## RECORDS FOR THE TASK
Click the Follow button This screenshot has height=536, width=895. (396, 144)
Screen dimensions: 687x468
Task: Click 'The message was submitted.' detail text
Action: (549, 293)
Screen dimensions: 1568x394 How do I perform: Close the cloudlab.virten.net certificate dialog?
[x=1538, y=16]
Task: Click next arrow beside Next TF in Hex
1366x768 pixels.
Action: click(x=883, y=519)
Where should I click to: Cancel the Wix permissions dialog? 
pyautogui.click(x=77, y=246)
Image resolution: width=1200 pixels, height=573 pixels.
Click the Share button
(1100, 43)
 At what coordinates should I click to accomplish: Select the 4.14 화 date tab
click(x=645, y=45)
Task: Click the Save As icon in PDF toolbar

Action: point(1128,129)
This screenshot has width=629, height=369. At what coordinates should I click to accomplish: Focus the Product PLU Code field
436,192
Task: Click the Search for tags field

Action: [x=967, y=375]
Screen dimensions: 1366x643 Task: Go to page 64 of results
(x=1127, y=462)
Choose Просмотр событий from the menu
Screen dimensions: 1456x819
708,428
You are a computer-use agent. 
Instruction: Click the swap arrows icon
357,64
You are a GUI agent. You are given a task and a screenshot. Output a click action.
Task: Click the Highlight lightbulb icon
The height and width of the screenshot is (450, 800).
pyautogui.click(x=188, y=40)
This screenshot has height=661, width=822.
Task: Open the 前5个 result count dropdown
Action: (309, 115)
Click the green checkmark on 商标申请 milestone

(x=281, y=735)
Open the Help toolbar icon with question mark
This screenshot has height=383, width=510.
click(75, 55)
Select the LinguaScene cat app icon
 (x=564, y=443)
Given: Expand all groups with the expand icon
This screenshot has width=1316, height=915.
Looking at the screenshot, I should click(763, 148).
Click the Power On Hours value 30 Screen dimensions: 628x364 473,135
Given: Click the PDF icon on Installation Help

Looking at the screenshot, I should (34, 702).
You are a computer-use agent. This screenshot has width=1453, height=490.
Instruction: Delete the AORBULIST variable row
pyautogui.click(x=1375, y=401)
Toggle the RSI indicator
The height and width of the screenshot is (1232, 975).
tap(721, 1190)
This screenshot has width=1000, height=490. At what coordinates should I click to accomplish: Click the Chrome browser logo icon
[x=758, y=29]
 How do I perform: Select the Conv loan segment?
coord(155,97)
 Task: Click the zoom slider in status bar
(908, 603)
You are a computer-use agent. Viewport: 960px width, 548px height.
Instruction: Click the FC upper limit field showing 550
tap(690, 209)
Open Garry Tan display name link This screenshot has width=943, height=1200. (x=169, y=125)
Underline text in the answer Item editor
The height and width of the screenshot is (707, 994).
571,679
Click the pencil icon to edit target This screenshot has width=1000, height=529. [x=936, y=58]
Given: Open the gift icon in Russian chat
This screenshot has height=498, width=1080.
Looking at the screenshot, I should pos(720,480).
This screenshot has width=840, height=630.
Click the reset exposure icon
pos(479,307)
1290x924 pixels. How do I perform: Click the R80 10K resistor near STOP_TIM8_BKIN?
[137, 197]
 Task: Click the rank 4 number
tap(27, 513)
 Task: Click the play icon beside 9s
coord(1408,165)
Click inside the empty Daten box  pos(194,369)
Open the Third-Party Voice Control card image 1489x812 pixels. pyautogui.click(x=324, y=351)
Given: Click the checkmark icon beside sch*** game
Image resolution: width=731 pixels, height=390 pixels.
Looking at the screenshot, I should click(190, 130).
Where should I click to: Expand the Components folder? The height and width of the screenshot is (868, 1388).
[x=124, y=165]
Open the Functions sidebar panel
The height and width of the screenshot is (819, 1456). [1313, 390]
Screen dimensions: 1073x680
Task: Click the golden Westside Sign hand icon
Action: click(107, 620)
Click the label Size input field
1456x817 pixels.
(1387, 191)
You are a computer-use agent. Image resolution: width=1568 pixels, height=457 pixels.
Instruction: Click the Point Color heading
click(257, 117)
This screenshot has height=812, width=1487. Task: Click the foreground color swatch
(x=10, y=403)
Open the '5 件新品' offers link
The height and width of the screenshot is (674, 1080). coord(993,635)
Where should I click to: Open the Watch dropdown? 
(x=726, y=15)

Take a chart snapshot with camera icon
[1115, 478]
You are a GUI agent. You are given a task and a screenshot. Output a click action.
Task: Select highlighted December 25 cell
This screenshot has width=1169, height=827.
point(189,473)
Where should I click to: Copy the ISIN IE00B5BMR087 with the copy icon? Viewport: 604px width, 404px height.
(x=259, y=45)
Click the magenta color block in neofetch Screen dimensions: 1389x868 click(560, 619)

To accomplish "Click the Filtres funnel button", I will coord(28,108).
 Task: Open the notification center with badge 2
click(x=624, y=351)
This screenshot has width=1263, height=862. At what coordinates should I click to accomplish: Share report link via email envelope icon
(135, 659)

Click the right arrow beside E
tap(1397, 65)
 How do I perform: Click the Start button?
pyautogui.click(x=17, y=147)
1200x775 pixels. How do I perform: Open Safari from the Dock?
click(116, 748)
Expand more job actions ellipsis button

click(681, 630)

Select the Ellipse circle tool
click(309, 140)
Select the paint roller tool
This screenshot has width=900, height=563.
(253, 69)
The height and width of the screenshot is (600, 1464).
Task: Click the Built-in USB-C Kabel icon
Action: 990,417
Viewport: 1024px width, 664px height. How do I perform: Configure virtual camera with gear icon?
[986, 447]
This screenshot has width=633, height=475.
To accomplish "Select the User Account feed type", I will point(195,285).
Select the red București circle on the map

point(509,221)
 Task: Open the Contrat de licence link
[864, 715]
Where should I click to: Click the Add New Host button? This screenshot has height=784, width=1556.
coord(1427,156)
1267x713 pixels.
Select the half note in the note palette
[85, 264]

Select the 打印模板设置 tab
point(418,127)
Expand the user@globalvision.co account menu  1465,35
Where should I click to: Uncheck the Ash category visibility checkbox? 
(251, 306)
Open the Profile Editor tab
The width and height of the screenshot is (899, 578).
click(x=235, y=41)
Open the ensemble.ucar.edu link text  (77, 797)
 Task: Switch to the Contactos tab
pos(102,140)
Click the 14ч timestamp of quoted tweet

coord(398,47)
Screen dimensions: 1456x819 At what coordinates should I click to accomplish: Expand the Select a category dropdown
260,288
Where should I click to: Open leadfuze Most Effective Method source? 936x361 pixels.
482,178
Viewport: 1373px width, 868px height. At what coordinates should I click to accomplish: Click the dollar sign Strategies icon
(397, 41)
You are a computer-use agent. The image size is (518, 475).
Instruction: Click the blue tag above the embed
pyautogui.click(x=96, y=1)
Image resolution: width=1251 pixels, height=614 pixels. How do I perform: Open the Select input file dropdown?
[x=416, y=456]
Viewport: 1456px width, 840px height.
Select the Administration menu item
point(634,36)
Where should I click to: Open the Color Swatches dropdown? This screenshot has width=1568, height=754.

## WORK INSTRUCTIONS
Copy out all the records above, switching every "Where should I click to" to "Which point should I click to" and leaving the rest unchanged.

## REPLY
Click the Follow button This screenshot has height=536, width=895. (396, 144)
Screen dimensions: 687x468
Task: Click 'The message was submitted.' detail text
Action: (549, 293)
Screen dimensions: 1568x394 How do I perform: Close the cloudlab.virten.net certificate dialog?
[x=1538, y=16]
Task: Click next arrow beside Next TF in Hex
1366x768 pixels.
Action: click(x=883, y=519)
Which point should I click to: Cancel the Wix permissions dialog? 
pyautogui.click(x=77, y=246)
Image resolution: width=1200 pixels, height=573 pixels.
Click the Share button
(1100, 43)
 At what coordinates should I click to accomplish: Select the 4.14 화 date tab
click(x=645, y=45)
Task: Click the Save As icon in PDF toolbar

Action: point(1128,129)
This screenshot has width=629, height=369. At what coordinates should I click to accomplish: Focus the Product PLU Code field
436,192
Task: Click the Search for tags field

Action: [x=967, y=375]
Screen dimensions: 1366x643 Task: Go to page 64 of results
(x=1127, y=462)
Choose Просмотр событий from the menu
Screen dimensions: 1456x819
708,428
You are a computer-use agent. 
Instruction: Click the swap arrows icon
357,64
You are a GUI agent. You are given a task and a screenshot. Output a click action.
Task: Click the Highlight lightbulb icon
The height and width of the screenshot is (450, 800).
pyautogui.click(x=188, y=40)
This screenshot has height=661, width=822.
Task: Open the 前5个 result count dropdown
Action: (309, 115)
Click the green checkmark on 商标申请 milestone

(x=281, y=735)
Open the Help toolbar icon with question mark
This screenshot has height=383, width=510.
click(75, 55)
Select the LinguaScene cat app icon
 (x=564, y=443)
Given: Expand all groups with the expand icon
This screenshot has width=1316, height=915.
Looking at the screenshot, I should click(763, 148).
Click the Power On Hours value 30 Screen dimensions: 628x364 473,135
Given: Click the PDF icon on Installation Help

Looking at the screenshot, I should (34, 702).
You are a computer-use agent. This screenshot has width=1453, height=490.
Instruction: Delete the AORBULIST variable row
pyautogui.click(x=1375, y=401)
Toggle the RSI indicator
The height and width of the screenshot is (1232, 975).
tap(721, 1190)
This screenshot has width=1000, height=490. At what coordinates should I click to accomplish: Click the Chrome browser logo icon
[x=758, y=29]
 How do I perform: Select the Conv loan segment?
coord(155,97)
 Task: Click the zoom slider in status bar
(908, 603)
You are a computer-use agent. Viewport: 960px width, 548px height.
Instruction: Click the FC upper limit field showing 550
tap(690, 209)
Open Garry Tan display name link This screenshot has width=943, height=1200. (x=169, y=125)
Underline text in the answer Item editor
The height and width of the screenshot is (707, 994).
571,679
Click the pencil icon to edit target This screenshot has width=1000, height=529. [x=936, y=58]
Given: Open the gift icon in Russian chat
This screenshot has height=498, width=1080.
Looking at the screenshot, I should pos(720,480).
This screenshot has width=840, height=630.
Click the reset exposure icon
pos(479,307)
1290x924 pixels. How do I perform: Click the R80 10K resistor near STOP_TIM8_BKIN?
[137, 197]
 Task: Click the rank 4 number
tap(27, 513)
 Task: Click the play icon beside 9s
coord(1408,165)
Click inside the empty Daten box  pos(194,369)
Open the Third-Party Voice Control card image 1489x812 pixels. pyautogui.click(x=324, y=351)
Given: Click the checkmark icon beside sch*** game
Image resolution: width=731 pixels, height=390 pixels.
Looking at the screenshot, I should click(190, 130).
Which point should I click to: Expand the Components folder? The height and width of the screenshot is (868, 1388).
[x=124, y=165]
Open the Functions sidebar panel
The height and width of the screenshot is (819, 1456). [1313, 390]
Screen dimensions: 1073x680
Task: Click the golden Westside Sign hand icon
Action: click(107, 620)
Click the label Size input field
1456x817 pixels.
(1387, 191)
You are a computer-use agent. Image resolution: width=1568 pixels, height=457 pixels.
Instruction: Click the Point Color heading
click(257, 117)
This screenshot has height=812, width=1487. Task: Click the foreground color swatch
(x=10, y=403)
Open the '5 件新品' offers link
The height and width of the screenshot is (674, 1080). coord(993,635)
Which point should I click to: Open the Watch dropdown? 
(x=726, y=15)

Take a chart snapshot with camera icon
[1115, 478]
You are a GUI agent. You are given a task and a screenshot. Output a click action.
Task: Select highlighted December 25 cell
This screenshot has width=1169, height=827.
point(189,473)
Which point should I click to: Copy the ISIN IE00B5BMR087 with the copy icon? Viewport: 604px width, 404px height.
(x=259, y=45)
Click the magenta color block in neofetch Screen dimensions: 1389x868 click(560, 619)

To accomplish "Click the Filtres funnel button", I will coord(28,108).
 Task: Open the notification center with badge 2
click(x=624, y=351)
This screenshot has width=1263, height=862. At what coordinates should I click to accomplish: Share report link via email envelope icon
(135, 659)

Click the right arrow beside E
tap(1397, 65)
 How do I perform: Click the Start button?
pyautogui.click(x=17, y=147)
1200x775 pixels. How do I perform: Open Safari from the Dock?
click(116, 748)
Expand more job actions ellipsis button

click(681, 630)

Select the Ellipse circle tool
click(309, 140)
Select the paint roller tool
This screenshot has width=900, height=563.
(253, 69)
The height and width of the screenshot is (600, 1464).
Task: Click the Built-in USB-C Kabel icon
Action: 990,417
Viewport: 1024px width, 664px height. How do I perform: Configure virtual camera with gear icon?
[986, 447]
This screenshot has width=633, height=475.
To accomplish "Select the User Account feed type", I will point(195,285).
Select the red București circle on the map

point(509,221)
 Task: Open the Contrat de licence link
[864, 715]
Which point should I click to: Click the Add New Host button? This screenshot has height=784, width=1556.
coord(1427,156)
1267x713 pixels.
Select the half note in the note palette
[85, 264]

Select the 打印模板设置 tab
point(418,127)
Expand the user@globalvision.co account menu  1465,35
Which point should I click to: Uncheck the Ash category visibility checkbox? 
(251, 306)
Open the Profile Editor tab
The width and height of the screenshot is (899, 578).
click(x=235, y=41)
Open the ensemble.ucar.edu link text  (77, 797)
 Task: Switch to the Contactos tab
pos(102,140)
Click the 14ч timestamp of quoted tweet

coord(398,47)
Screen dimensions: 1456x819 At what coordinates should I click to accomplish: Expand the Select a category dropdown
260,288
Which point should I click to: Open leadfuze Most Effective Method source? 936x361 pixels.
482,178
Viewport: 1373px width, 868px height. At what coordinates should I click to accomplish: Click the dollar sign Strategies icon
(397, 41)
You are a computer-use agent. The image size is (518, 475).
Instruction: Click the blue tag above the embed
pyautogui.click(x=96, y=1)
Image resolution: width=1251 pixels, height=614 pixels. How do I perform: Open the Select input file dropdown?
[x=416, y=456]
Viewport: 1456px width, 840px height.
Select the Administration menu item
point(634,36)
Which point should I click to: Open the Color Swatches dropdown? This screenshot has width=1568, height=754.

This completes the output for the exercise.